给定文段:
○ ○ ○ ○ ○ ○ ○

太原学院学报(社会科学版) 2020年6期
关键词:商业道德跳槽条款

郭振豪

(广西民族大学 法学院,广西 南宁 530006)

近年来,网络自媒体的发展如日中天,电竞产业的成长日趋成熟化和专业化,电竞市场规模从2015年的306亿元跃升至2019年993亿元,电竞市场用户数量也从2015年的2.18亿人迅速扩张至2018年4.28亿人。[1]网络直播平台在时代需求刺激下诞生与发展,掀起新一轮互联网竞争的浪潮。网络直播平台的主播以才艺表演、游戏操作、游戏解说等大众娱乐化、生活化的直播方式吸引大量网络用户聚集观看。然而,由于主播人气不断积累以及对原直播平台合同约定薪资等的不满,这些主播极易成为主动跳槽的主体。另一方面,网络直播平台试图在激烈的市场竞争中获取更大优势,因此高人气主播时常成为其他各大直播平台挖角的对象。基于上述两个主要原因,网络直播平台领域频频发生主播于合同期间内“恶意跳槽”的现象,该现象一般由三方主体构成:跳槽主播、挖角平台与原直播平台。关于该行为的处理方式,学界主要存在以下两种观点:第一种观点认为原直播平台与主播之间存在合同,因此原直播平台能够直接根据《合同法》追究跳槽主播的违约责任,即应当参照传统行业的挖角行为进行处理;另一种观点认为恶意挖角行为不仅涉及双方的违约责任,还违背公平竞争的理念,与诚信原则背道而驰,甚至严重侵害网络直播行业的市场竞争秩序,属于不正当竞争行为[2]。笔者更倾向于第二种观点,即挖角平台猎取他人市场劳动成果为自身谋取商业利益的“搭便车”行为属于不正当竞争行为,应当受到法律规制。因此,本文以《反不正当竞争法》为切入视角,通过选取与归纳既有司法判决文书,深入总结与检视当前司法实务对该行为的认定,并在此基础上提出规制建议以重塑法院认定思路之偏差。

一、主播跳槽行为的实证结果的展示

笔者以“直播平台”“主播跳槽”“不正当竞争”等为关键词对中国裁判文书、北大法宝等进行检索,从2015年1月1日至2019年12月31日共收集到有效判决文书26份。通过归纳总结文书能够得出,其中24起案件的原直播平台均向跳槽主播主张合同违约赔偿,但并未针对挖角行为提起不正当竞争纠纷诉讼。原直播平台和主播存在合同约定,一旦主播于合同履行期间内跳槽停止履行,原直播平台能够依据先前双方合同约定的条款,基于合同法律关系请求法院判令主播对其承担违约赔偿。对于挖角行为,原直播平台则怠于提起不正当竞争纠纷诉讼。总而言之,针对直播平台主播跳槽事件,原直播平台优先进行私益诉讼,普遍借助《合同法》对主播进行追责。

○ ○ ○ ○ ○ ○ ○

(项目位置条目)
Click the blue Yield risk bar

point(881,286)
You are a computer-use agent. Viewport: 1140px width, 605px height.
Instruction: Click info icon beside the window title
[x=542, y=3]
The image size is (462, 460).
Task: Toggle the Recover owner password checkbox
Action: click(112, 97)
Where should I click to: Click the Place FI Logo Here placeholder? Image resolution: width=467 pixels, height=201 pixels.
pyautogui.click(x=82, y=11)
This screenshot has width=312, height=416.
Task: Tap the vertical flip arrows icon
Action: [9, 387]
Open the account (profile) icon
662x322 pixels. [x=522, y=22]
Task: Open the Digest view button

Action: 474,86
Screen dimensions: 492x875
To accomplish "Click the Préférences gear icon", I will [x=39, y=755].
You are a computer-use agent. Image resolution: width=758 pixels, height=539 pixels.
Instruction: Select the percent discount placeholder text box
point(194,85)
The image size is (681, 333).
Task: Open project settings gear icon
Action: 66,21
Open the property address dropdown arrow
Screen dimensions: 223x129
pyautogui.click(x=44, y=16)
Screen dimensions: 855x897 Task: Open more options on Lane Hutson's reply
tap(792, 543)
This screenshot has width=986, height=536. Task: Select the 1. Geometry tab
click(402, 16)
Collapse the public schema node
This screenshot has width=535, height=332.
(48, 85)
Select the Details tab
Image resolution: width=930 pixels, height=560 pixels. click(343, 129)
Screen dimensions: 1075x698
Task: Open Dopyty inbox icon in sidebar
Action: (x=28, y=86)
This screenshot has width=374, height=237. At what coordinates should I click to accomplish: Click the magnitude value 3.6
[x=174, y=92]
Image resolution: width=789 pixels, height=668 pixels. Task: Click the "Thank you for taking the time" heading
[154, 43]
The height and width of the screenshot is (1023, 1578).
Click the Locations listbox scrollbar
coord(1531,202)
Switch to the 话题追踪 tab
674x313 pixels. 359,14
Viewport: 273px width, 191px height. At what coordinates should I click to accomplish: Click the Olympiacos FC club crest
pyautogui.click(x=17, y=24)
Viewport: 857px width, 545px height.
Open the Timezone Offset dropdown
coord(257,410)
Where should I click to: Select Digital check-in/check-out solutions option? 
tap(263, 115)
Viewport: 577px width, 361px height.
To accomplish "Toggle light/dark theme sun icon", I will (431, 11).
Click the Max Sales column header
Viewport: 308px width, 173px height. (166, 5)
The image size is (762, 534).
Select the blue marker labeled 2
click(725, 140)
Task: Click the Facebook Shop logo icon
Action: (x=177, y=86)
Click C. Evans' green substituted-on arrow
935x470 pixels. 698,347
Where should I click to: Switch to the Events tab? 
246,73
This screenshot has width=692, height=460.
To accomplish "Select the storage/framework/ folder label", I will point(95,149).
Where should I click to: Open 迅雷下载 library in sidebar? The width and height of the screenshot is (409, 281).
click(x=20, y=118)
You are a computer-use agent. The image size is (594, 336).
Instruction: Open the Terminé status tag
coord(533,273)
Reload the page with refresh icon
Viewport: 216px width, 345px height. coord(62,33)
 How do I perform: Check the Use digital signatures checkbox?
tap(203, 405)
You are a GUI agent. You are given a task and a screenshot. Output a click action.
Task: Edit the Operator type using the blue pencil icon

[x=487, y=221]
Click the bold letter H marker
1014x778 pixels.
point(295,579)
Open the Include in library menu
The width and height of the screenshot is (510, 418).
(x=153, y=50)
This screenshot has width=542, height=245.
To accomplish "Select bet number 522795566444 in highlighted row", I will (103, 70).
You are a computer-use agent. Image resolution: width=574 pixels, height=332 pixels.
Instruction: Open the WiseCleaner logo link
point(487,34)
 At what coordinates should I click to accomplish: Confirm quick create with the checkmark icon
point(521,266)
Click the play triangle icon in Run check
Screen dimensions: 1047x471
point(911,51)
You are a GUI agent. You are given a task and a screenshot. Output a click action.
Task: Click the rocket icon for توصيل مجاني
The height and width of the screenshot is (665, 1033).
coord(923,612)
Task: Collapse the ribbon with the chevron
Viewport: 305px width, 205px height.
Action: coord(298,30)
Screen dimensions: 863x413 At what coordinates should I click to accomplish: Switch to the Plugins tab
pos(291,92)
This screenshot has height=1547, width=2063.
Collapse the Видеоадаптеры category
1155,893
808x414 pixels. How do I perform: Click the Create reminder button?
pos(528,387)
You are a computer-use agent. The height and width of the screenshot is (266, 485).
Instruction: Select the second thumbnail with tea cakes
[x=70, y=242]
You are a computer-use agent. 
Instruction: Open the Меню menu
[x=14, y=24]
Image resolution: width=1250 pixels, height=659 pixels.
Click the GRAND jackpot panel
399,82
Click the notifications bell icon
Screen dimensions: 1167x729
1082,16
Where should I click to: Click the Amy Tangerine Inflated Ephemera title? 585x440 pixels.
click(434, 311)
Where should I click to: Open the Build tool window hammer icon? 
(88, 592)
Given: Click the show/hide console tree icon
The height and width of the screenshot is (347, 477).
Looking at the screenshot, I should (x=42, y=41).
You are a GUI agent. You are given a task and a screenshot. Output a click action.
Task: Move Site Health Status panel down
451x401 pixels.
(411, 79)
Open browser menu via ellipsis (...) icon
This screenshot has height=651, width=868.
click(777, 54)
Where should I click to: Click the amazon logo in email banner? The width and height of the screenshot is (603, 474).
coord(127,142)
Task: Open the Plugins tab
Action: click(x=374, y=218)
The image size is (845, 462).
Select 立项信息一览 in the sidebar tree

○ ○ ○ ○ ○ ○ ○

任务指令: 请将给定文段中以“太原学院学报(社会科学版) 2020年6期”开头、一直延续到“议以重塑法院认定思路之偏差。”为止的部分逐字重新录入。

输出结果:
太原学院学报(社会科学版) 2020年6期
关键词:商业道德跳槽条款

郭振豪

(广西民族大学 法学院,广西 南宁 530006)

近年来,网络自媒体的发展如日中天,电竞产业的成长日趋成熟化和专业化,电竞市场规模从2015年的306亿元跃升至2019年993亿元,电竞市场用户数量也从2015年的2.18亿人迅速扩张至2018年4.28亿人。[1]网络直播平台在时代需求刺激下诞生与发展,掀起新一轮互联网竞争的浪潮。网络直播平台的主播以才艺表演、游戏操作、游戏解说等大众娱乐化、生活化的直播方式吸引大量网络用户聚集观看。然而,由于主播人气不断积累以及对原直播平台合同约定薪资等的不满,这些主播极易成为主动跳槽的主体。另一方面,网络直播平台试图在激烈的市场竞争中获取更大优势,因此高人气主播时常成为其他各大直播平台挖角的对象。基于上述两个主要原因,网络直播平台领域频频发生主播于合同期间内“恶意跳槽”的现象,该现象一般由三方主体构成:跳槽主播、挖角平台与原直播平台。关于该行为的处理方式,学界主要存在以下两种观点:第一种观点认为原直播平台与主播之间存在合同,因此原直播平台能够直接根据《合同法》追究跳槽主播的违约责任,即应当参照传统行业的挖角行为进行处理;另一种观点认为恶意挖角行为不仅涉及双方的违约责任,还违背公平竞争的理念,与诚信原则背道而驰,甚至严重侵害网络直播行业的市场竞争秩序,属于不正当竞争行为[2]。笔者更倾向于第二种观点,即挖角平台猎取他人市场劳动成果为自身谋取商业利益的“搭便车”行为属于不正当竞争行为,应当受到法律规制。因此,本文以《反不正当竞争法》为切入视角,通过选取与归纳既有司法判决文书,深入总结与检视当前司法实务对该行为的认定,并在此基础上提出规制建议以重塑法院认定思路之偏差。